→ **Fragmento del texto**:
Los caminos del proceso constituyente para las fuerzas antineoliberales (parte II)

Los caminos del proceso constituyente para las fuerzas antineoliberales (parte II)

Por: Miguel Caro | 07.03.2020
En la actual coyuntura no está en juego la derrota del capitalismo, sino la del neoliberalismo; tampoco la posibilidad de algo más o menos parecido a una clásica “toma del poder”, sino eventualmente una redistribución significativa en la relaciones de poder a nivel político y social. No obstante, una salida favorable a dicho escenario serviría de base para dar un salto significativo en las condiciones de lucha por una nueva sociedad, en que la justicia e igualdad social, los derechos fundamentales de mayorías y minorías excluidas, así como la participación soberana de las comunidades y una relación de equilibrio con el medio ambiente sean, no una utopía, sino un camino próximo de realidad.

Si la coyuntura constituyente es un escenario en disputa, incluyendo la realización del plebiscito, el punto está en determinar cuál es la dialéctica que opera entre construcción de fuerza social propia y la manera en que se enfrenta de la mediación hegemonizadora que busca realizar el Estado y las fuerzas partidarias del neoliberalismo.

→ **Información proporcionada**:
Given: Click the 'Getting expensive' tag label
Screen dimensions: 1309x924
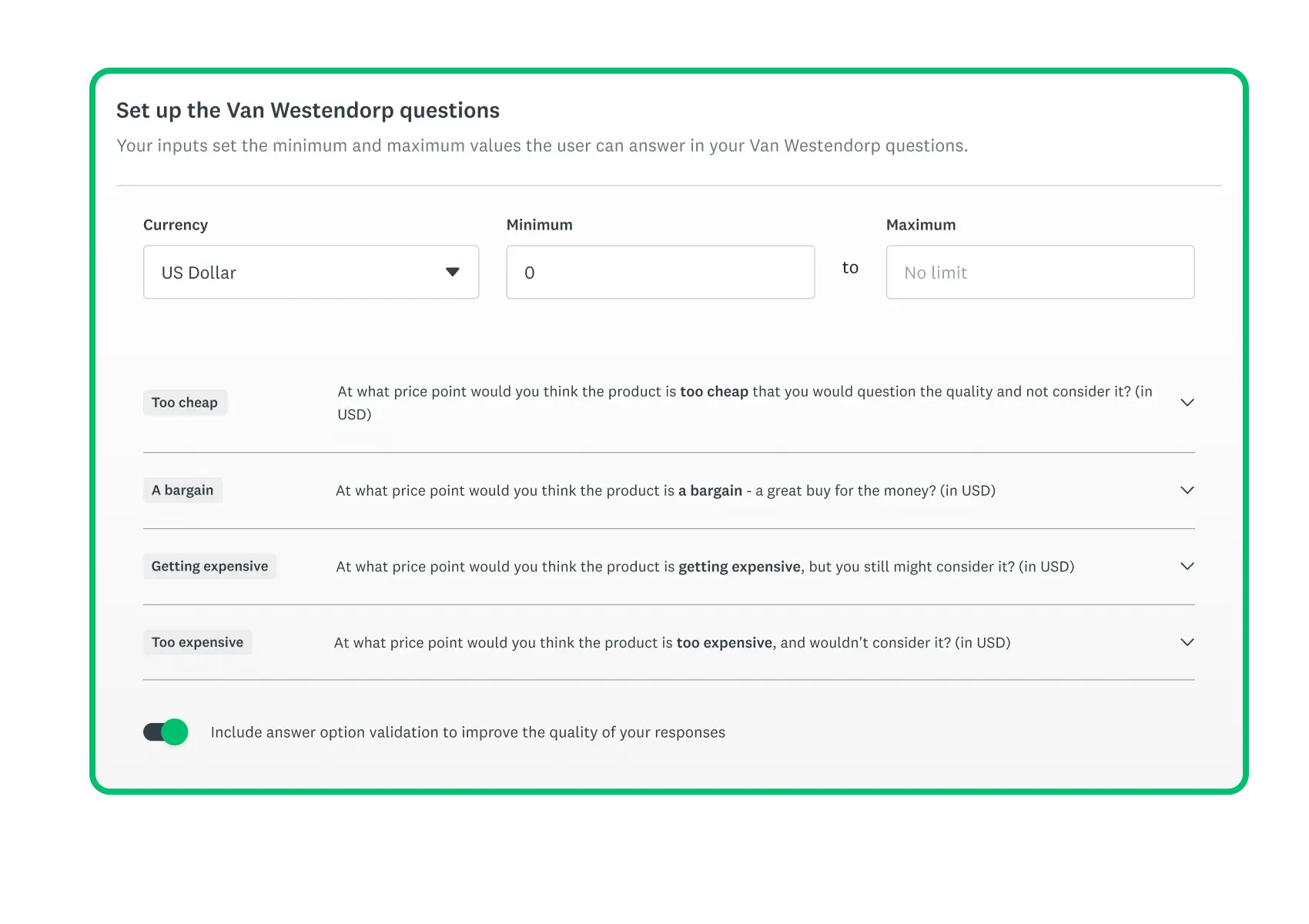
* * *
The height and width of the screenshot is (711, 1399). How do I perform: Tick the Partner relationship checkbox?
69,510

→ **Instrucciones y requisitos**:
Edita el texto sobre el proceso constituyente desde las palabras "Por: Miguel Caro" hasta "próximo de realidad.", y sustituye "capitalismo" por "sistema capitalista".

→ **Solución del problema**:
Por: Miguel Caro | 07.03.2020
En la actual coyuntura no está en juego la derrota del sistema capitalista, sino la del neoliberalismo; tampoco la posibilidad de algo más o menos parecido a una clásica “toma del poder”, sino eventualmente una redistribución significativa en la relaciones de poder a nivel político y social. No obstante, una salida favorable a dicho escenario serviría de base para dar un salto significativo en las condiciones de lucha por una nueva sociedad, en que la justicia e igualdad social, los derechos fundamentales de mayorías y minorías excluidas, así como la participación soberana de las comunidades y una relación de equilibrio con el medio ambiente sean, no una utopía, sino un camino próximo de realidad.